Authors: Paul Monette

Nosferatu the Vampyre (11 page)

They faced each other across the room. He stood up and held the bedpost and looked at her accusingly. She wrung her hands. She had lived here fifty years, had heard every superstition in the neighborhood, but still, after all this time, could hardly put the matter into words.

“We pray against the darkness, Mr. Harker. The darkness is all about us, of course, but we try not to inquire too deeply into it. We find that we do more good when we turn our faces to the light. No doubt it is most old-fashioned of us, but that is how it has been handed down for us to do.”

But he hardly listened. He cupped his hands and stared into them—searching, searching—as if he meant to read his fortune off his palm. It was the way he held the pendant when he gazed on Lucy’s portrait. He remembered none of that, of course, but he felt an echo of something, even so. As if there were someone still in Wismar who knew who Jonathan Harker was. And he was willing to bet on that small hope, because he couldn’t endure the sense of doom and the feeling that he was only letting it happen if he stayed here.

“I have no money,” he said, pulling on first one boot, then the other. “I will make it up to you one day, I promise.”

“I cannot convince you to stay just a few more days? Till you’ve grown a little stronger?”

“No,” he replied quite firmly, but he came across the room and took her hands. “May I ask you to pray for me?”

“You do not have to ask,” the old woman said, taking his arm so they walked together along the loggia and onto the porch. “And I will tell you a curious thing. Whatever evil was there in the castle has gone. I know it when I pray. There has always been a kind of fury in the air.” And she swept her free hand vaguely around her head. “No more. And though it ought to make me weep for joy, I find I am growing terrified.”

“What is it?” he pleaded.

“I wish I knew. But as long as I cannot convince you to stay and rest, then let me urge you to hurry home. I fear there is not much time. As you are skeptical of prayer, please take this gift from us to speed you on your way.”

And he followed her pointing finger down the tree-lined courtyard, to where a russet horse, saddled and ready to ride, was tied to a hitching post. She’d been hoping he’d go along, he realized. He bowed low and walked away at a brisk pace. Though he winced at the pain in his shoulder, he had a momentary sense that all would be well.
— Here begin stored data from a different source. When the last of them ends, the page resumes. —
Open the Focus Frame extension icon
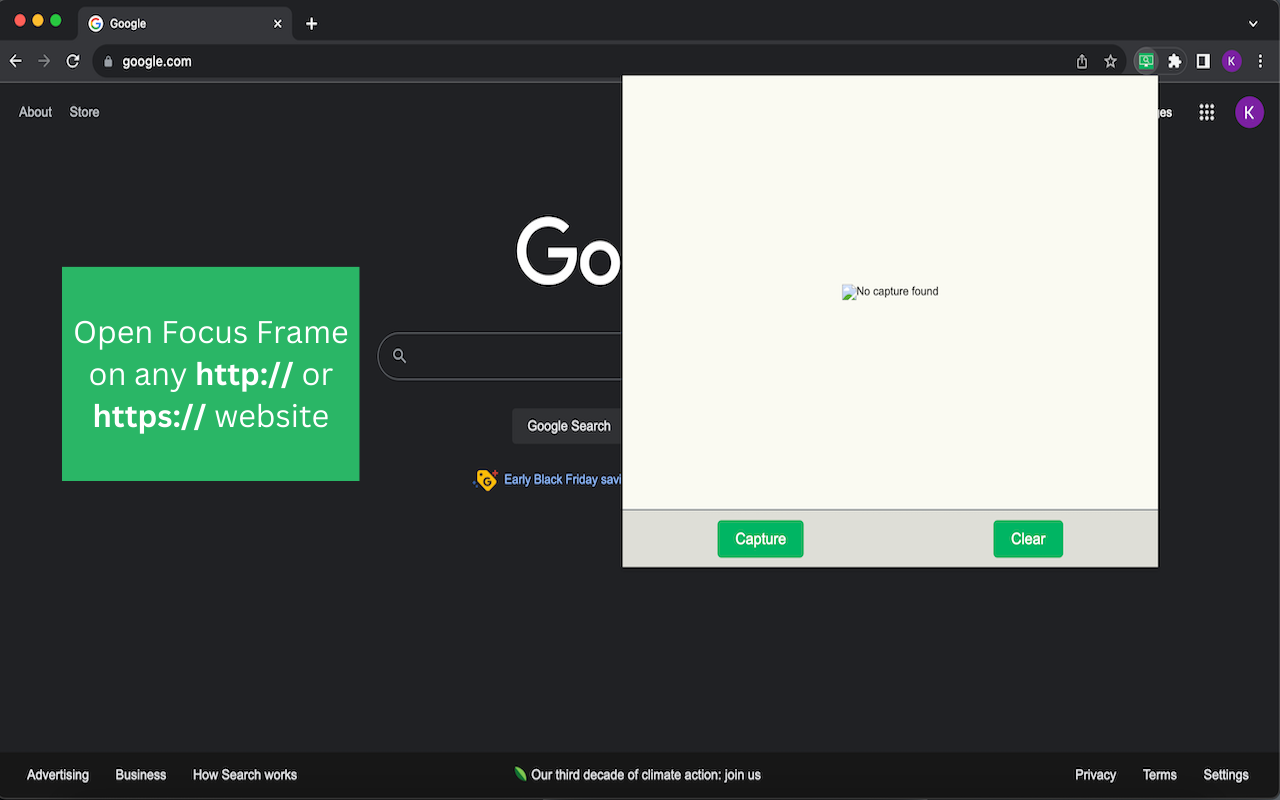Viewport: 1280px width, 800px height. 1146,61
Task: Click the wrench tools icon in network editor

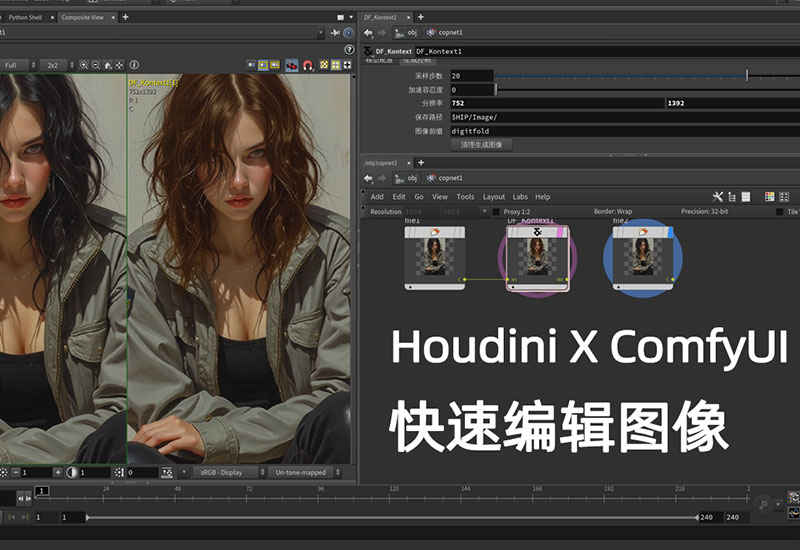Action: click(x=717, y=197)
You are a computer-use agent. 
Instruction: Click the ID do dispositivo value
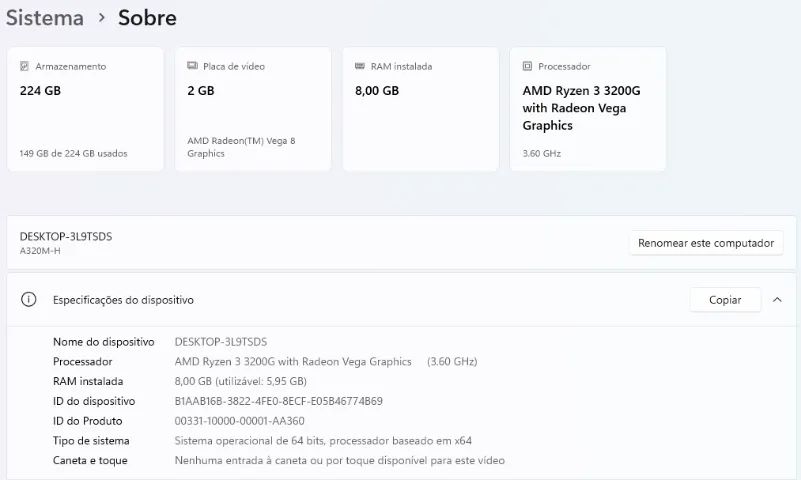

The world was a reasonable place, and a man who determined to find out who he was was bound to succeed beyond his wildest dreams. He mounted like a general, turned to wave, and trotted out the gate with a gathering sense of mission. The Mother Superior sketched a blessing in the air. She stood on the nunnery porch and watched him go down the mountain path, staring into the distance long after he was out of sight.

C H A P T E R
F i v e

T
HE sea was still gray and violent, but the storm had withdrawn enough for the
Demeter
to set sail. On the icy deck, under a pewter sky, the captain and his mate lashed a plain wooden cross to a shrouded corpse. They stood at the rail, sleepless and numb, and tried to pray for the soul of their brother seaman. But they had already buried twenty men at sea in five days’ time, and the words they used to call on God began to seem like a mockery. “Mercy on his soul,” the captain mumbled, and they picked up the corpse and heaved it overboard. Dully, they watched it hit the water, float for a moment in their wake, and sink.

“How many are we now?” the captain asked.
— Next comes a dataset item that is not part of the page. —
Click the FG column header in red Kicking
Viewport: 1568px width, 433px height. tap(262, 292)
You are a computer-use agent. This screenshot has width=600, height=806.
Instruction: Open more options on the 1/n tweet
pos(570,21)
“Six,” the other replied. But they both knew the four sailors still alive were already sick with the fever. They lay in their hammocks in the stinking space belowdecks, where the air had turned rotten like a charnel house. “I implore you, Captain,” he said, his voice near breaking, “we must turn back. Or at least seek shelter in the nearest port.”

“Out of the question,” replied the captain fervently. “I will carry my principles with me to the bottom, if I have to, but I will not abandon the voyage. We go on for the sake of those poor men who have aleady died. Man prevails. There is no other law.”
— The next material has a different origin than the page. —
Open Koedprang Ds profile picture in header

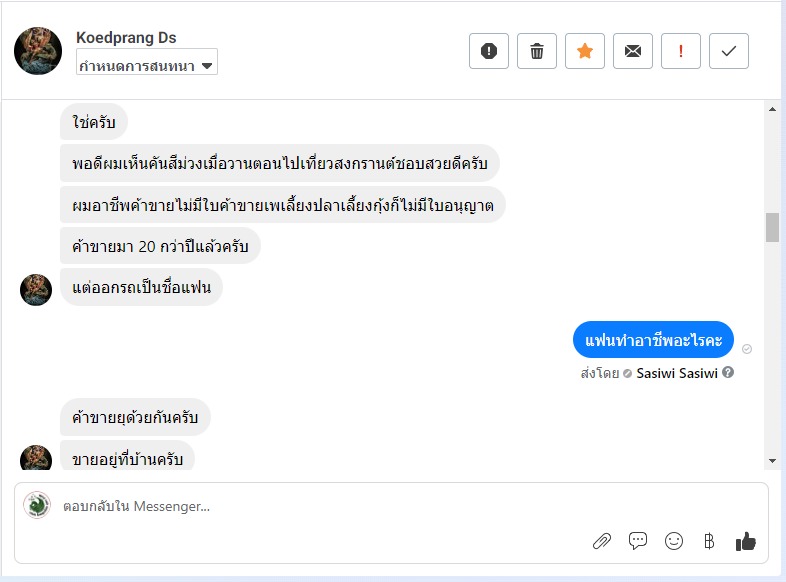pos(38,51)
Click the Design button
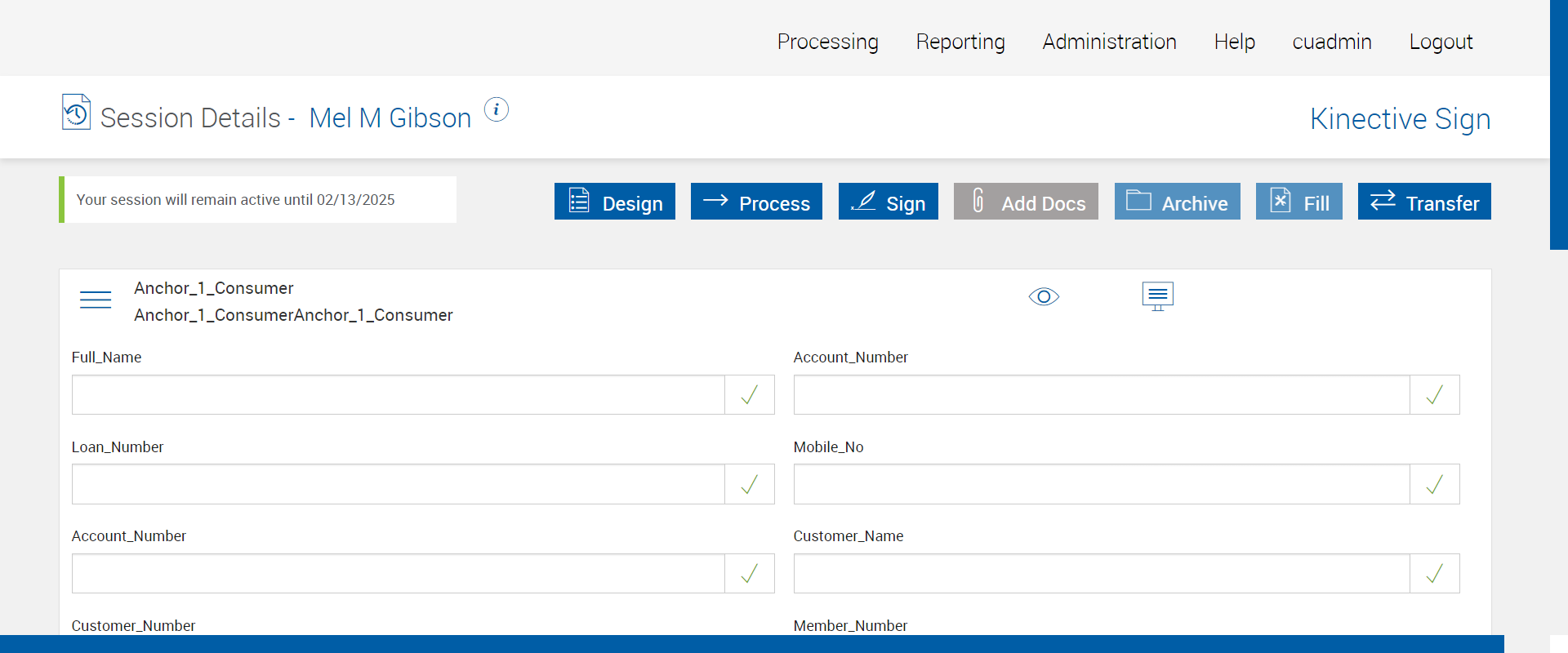This screenshot has width=1568, height=653. 615,202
And so saying, he staggered to his cabin while the mate went up to the bridge to take the wheel. Krull could hear the moaning of the fevered sailors down below as he sat at his desk and turned the page of the
Demeter’s
log. He entered the name of the man just buried as if he were keeping the book of the dead, preparing for a judgment day that was drawing ever nearer.

“We are true to our course,” he wrote in a trembling hand. “Northwest at thirty degrees. Wind is steady. Twelve knots.”

He had run this ship for eighteen years. He had traveled overland to the North Sea shipyard where she was built, to watch her fitted. There were three or four men, the first mate included, who’d been with him since the day the
Demeter
left port on its first coastal run. He was a man who understood the gamble he made with fate every time he put to sea. But though he could accept storms and shoals, running aground and whirlpool as part of the lot of a captain’s life, he couldn’t face the thought that his ship was being broken up from within. He had to force himself to record the ominous details.

“We are burdened with a curse, it seems. Twenty men lost to fever, and four vanished without a trace. The rumor circulates among the men—it comes on them when the fever reaches its crisis—that there is some stranger aboard. We search from stem to stern, but there is nothing there. Nothing but rats. The
Demeter
has never been so overrun.”

He put aside his quill and held his head in his hands. He knew what the cruelest twist of fate would be. He was going to be the last survivor. Racked with guilt and shame, he dashed across his cabin to the ship’s safe. He twirled the dial through the set of the combination. He creaked the door open, thrust his hand inside and came out with the roll of bills the oarsmen had paid him. Groaning with sorrow, he tore at it till it shredded. He staggered to the porthole above his desk and threw the money out onto the waves.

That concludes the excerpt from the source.